World Crafts Council
- Formation: 1964
- Founder: Kamaladevi Chattopadhyay Aileen Osborn Webb Margaret Merwin Patch
- Website: wccinternational.org

= World Crafts Council =

International non-governmental organization

The World Crafts Council AISBL (WCC-AISBL) is a non-profit, non-governmental organization that was founded in 1964. The goal of the World Crafts Council is to encourage economic development of crafts through craft related activities, strengthening the status of crafts and craftspeople culturally and economically. The World Crafts Council was duly registered in Belgium as an international association without lucrative purpose (AISBL) as of November 8, 2012. It was accredited by UNESCO as of 2020.

The WCC is organised into five regions:
Africa Region,
Asia Pacific Region (WCC-APR),
Europe,
Latin America, and
North America.
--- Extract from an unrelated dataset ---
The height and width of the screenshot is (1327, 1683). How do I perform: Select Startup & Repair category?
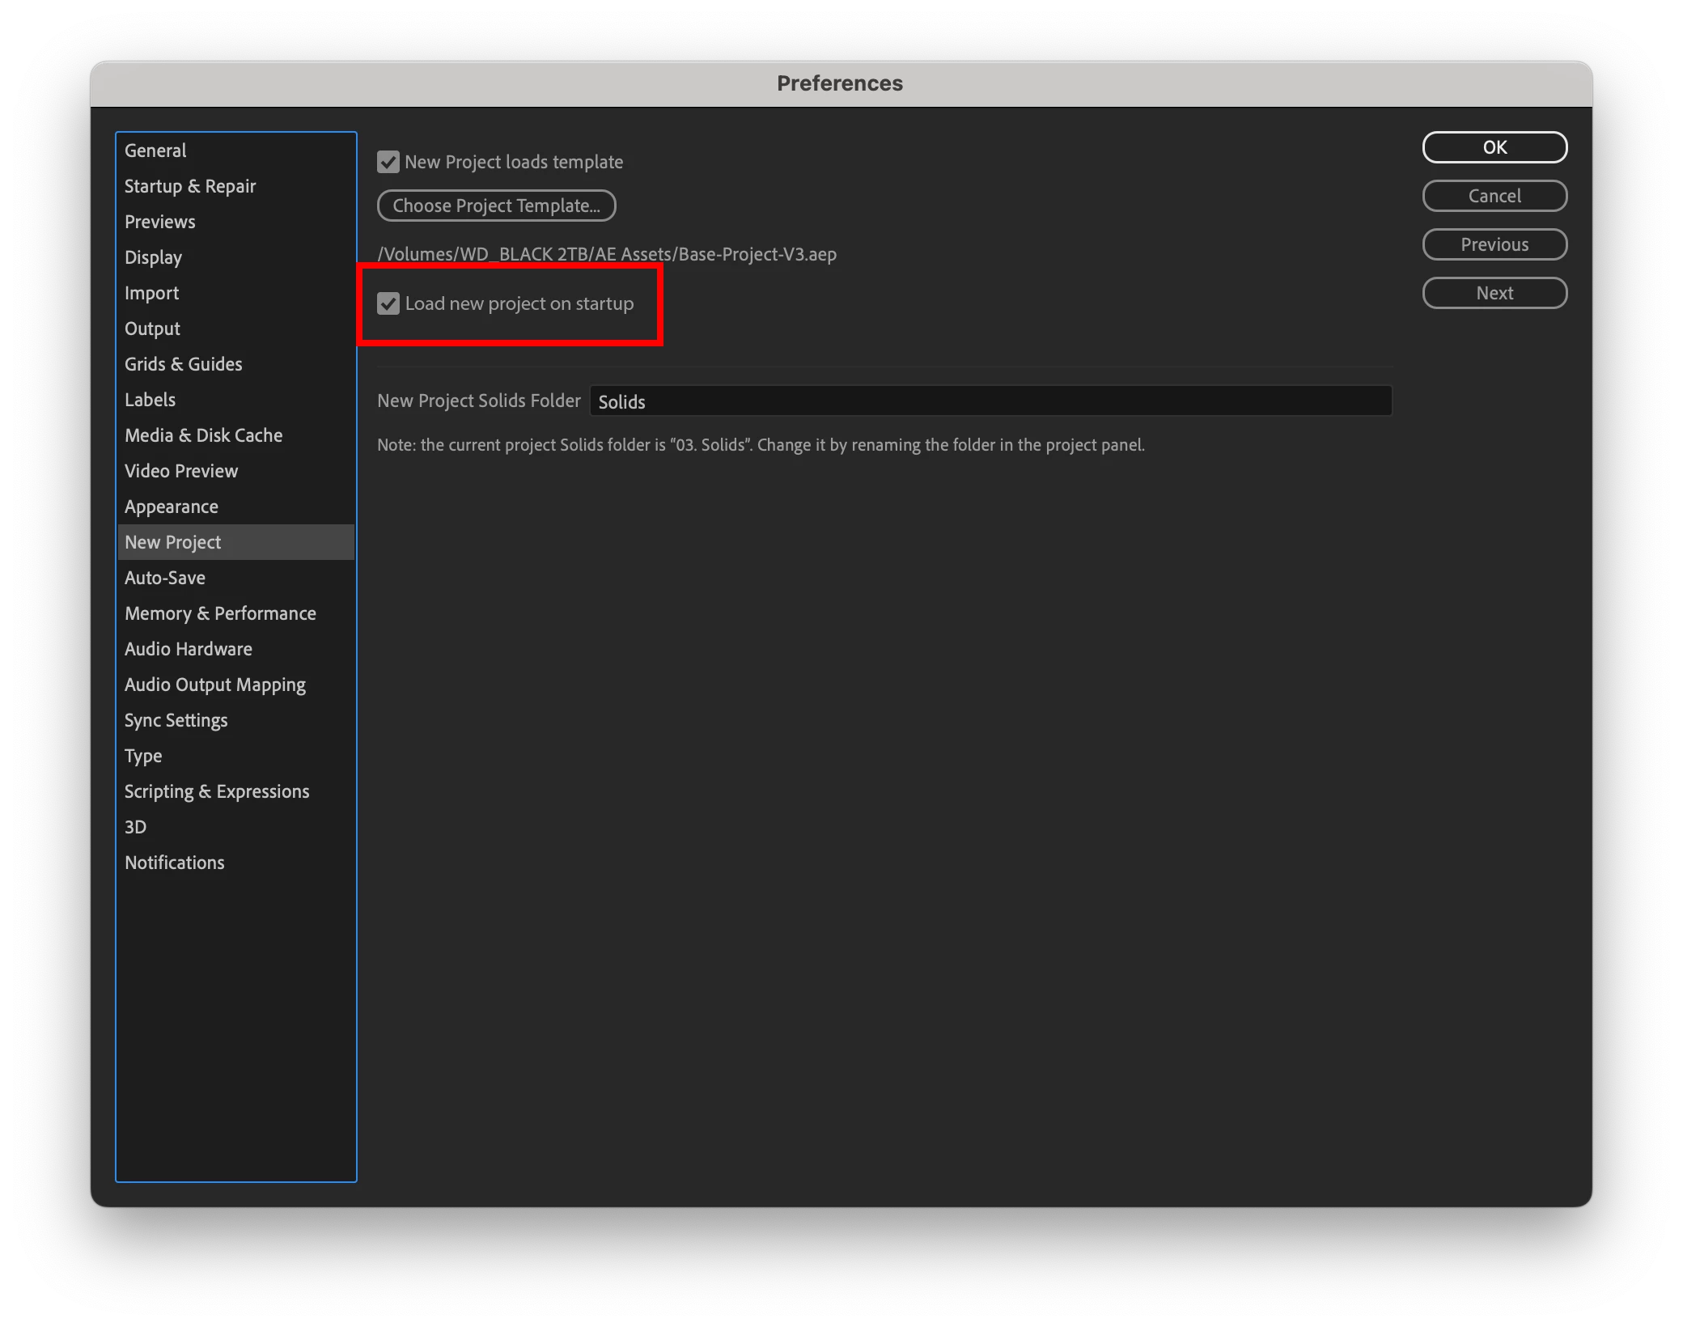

Within each region there can be individual member organizations such as the World Crafts Council Australia and the Canadian Crafts Council.

At least 65 cities worldwide have received the WCC's designation of being a "World Crafts City", for preserving and continuing a rich heritage of traditional crafts and artistic work. World Crafts Cities include Meybod, Isfahan and Tabriz; Kuwait; Birmingham and Stoke-on-Trent, the Western Isles; Bornholm; Kuching; Kokand, and Trinidad de Cuba.

The achievements of individual craftspeople can be recognized by presentation of the WCC Seal of Excellence. As of 2024, the WCC was working to establish a Seal of Crafts Authenticity as a benchmark that could be used across diverse craft traditions to indicate their authenticity.

==Founding==
As part of the 1964 New York World's Fair, Aileen Webb and others from the American Craftsmen’s Council organized the First World Congress of Craftsmen, an international conference which was held at Columbia University. This meeting served as the first World Crafts Council General Assembly. The invitees were an international group including craftspeople, artists, collectors, scholars, and curators.

On 12 June, 1964, the group formed the World Crafts Council. Founding leaders included Aileen Osborn Webb, Margaret Merwin Patch and Kamaladevi Chattopadhyay.
Aileen Webb became the founding president, serving from 1964-1972. Kamaladevi Chattopadhyay became the founding vice-president. She later served as president of the Asia-Pacific Region of the World Crafts Council from 1976 to 1979.

“The purpose of the Congress was to bring together craftsmen from the world over—both the village artisan and the urbanised designer-craftsman—for a creative, technical, economic and social exchange. The Congress proved that when confronted with each other as artists people could meet in a friendly spirit and with deep understanding no matter what their race or politics. This is the first road toward bringing peace in the world.” Aileen O. Webb, 1964

==Activities==

The council promotes fellowship among craftspeople through exchange programs, workshops, conferences, seminars, and exhibitions.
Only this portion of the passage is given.